Provided records -

▬▬▬▬▬▬▬▬▬▬

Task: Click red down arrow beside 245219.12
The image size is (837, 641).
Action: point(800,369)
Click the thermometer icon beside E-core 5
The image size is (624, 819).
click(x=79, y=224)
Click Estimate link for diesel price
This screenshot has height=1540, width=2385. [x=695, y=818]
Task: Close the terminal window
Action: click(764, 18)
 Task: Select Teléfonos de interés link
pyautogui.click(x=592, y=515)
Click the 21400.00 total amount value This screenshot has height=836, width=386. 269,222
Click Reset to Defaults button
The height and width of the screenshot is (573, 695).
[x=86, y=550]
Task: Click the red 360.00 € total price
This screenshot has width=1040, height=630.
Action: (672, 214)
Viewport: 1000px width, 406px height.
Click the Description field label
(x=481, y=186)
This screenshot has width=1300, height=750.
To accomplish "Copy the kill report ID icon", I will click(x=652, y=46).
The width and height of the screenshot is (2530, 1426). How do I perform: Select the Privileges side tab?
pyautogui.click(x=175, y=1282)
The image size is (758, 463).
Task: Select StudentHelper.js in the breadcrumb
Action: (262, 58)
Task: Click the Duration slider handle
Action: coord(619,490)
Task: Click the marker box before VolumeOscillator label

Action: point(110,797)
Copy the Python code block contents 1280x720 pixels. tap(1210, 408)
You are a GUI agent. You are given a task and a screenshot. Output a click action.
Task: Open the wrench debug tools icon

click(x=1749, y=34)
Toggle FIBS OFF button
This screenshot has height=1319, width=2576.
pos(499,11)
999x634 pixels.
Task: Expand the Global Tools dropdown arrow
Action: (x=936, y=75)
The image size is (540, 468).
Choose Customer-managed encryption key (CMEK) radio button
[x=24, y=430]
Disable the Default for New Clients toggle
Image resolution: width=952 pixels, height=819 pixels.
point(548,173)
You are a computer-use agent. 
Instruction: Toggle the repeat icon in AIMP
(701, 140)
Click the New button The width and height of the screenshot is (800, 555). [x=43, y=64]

▬▬▬▬▬▬▬▬▬▬

Exercise - Copy out every line of the items above that contains the word "link".

Task solution -
Click Estimate link for diesel price
 Task: Select Teléfonos de interés link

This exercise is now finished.